[Given data]
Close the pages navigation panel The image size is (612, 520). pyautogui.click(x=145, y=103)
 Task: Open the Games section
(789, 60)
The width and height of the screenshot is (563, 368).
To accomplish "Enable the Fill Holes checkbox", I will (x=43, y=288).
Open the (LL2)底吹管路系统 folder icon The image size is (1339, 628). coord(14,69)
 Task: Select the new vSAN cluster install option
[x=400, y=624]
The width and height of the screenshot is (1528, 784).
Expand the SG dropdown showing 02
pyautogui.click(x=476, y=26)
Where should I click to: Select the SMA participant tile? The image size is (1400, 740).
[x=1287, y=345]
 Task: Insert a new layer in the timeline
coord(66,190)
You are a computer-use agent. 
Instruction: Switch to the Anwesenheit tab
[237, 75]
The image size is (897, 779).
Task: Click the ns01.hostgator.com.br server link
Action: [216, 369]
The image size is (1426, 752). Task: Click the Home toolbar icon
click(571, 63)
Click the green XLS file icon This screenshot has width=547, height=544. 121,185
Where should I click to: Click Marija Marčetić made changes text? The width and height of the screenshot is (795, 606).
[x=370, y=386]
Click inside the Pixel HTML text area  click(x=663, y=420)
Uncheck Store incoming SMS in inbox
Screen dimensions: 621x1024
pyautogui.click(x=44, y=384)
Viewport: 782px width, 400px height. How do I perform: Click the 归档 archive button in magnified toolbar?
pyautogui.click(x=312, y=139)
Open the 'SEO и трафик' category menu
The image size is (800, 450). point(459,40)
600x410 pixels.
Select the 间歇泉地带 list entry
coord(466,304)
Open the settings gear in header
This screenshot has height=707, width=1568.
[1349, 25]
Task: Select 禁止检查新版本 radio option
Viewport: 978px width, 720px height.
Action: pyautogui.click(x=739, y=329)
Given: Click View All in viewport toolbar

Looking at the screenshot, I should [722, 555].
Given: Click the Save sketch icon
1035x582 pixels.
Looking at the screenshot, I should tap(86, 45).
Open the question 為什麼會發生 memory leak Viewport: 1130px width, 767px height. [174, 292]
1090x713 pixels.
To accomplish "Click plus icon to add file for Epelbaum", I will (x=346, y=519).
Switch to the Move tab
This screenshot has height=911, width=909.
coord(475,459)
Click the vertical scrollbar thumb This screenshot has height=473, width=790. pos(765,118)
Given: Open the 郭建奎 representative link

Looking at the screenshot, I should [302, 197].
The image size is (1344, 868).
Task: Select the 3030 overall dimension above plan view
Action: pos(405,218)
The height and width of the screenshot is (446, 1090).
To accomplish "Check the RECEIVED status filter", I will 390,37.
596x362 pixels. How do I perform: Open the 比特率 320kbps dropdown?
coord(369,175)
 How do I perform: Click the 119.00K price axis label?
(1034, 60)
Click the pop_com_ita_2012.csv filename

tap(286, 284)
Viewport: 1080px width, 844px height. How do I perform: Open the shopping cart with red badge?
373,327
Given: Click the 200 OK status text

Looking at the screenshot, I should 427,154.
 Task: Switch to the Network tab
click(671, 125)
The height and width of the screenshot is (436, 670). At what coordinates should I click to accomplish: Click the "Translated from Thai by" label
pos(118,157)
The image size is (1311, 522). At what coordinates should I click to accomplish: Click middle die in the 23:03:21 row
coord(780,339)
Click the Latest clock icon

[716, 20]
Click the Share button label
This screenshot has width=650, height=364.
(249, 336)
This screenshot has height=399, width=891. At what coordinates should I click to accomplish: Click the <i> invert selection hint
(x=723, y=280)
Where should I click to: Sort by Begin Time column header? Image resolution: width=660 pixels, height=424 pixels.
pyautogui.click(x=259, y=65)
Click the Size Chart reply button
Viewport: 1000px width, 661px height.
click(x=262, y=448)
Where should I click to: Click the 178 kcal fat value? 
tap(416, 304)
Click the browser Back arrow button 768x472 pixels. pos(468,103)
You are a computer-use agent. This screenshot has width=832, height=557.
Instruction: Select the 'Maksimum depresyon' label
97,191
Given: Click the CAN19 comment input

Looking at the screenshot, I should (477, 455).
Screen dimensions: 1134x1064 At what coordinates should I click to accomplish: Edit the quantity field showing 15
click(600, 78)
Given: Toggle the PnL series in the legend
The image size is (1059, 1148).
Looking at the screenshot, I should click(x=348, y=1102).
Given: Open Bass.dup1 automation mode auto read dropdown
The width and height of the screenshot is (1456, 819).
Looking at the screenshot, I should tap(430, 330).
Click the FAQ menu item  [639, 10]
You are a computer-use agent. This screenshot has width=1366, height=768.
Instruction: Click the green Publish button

[Task goal] Which lines above contain the word "computer"? Copy each of them.

[Written response]
You are a computer-use agent. 
You are a computer-use agent. This screenshot has width=832, height=557.
You are a computer-use agent. This screenshot has width=1366, height=768.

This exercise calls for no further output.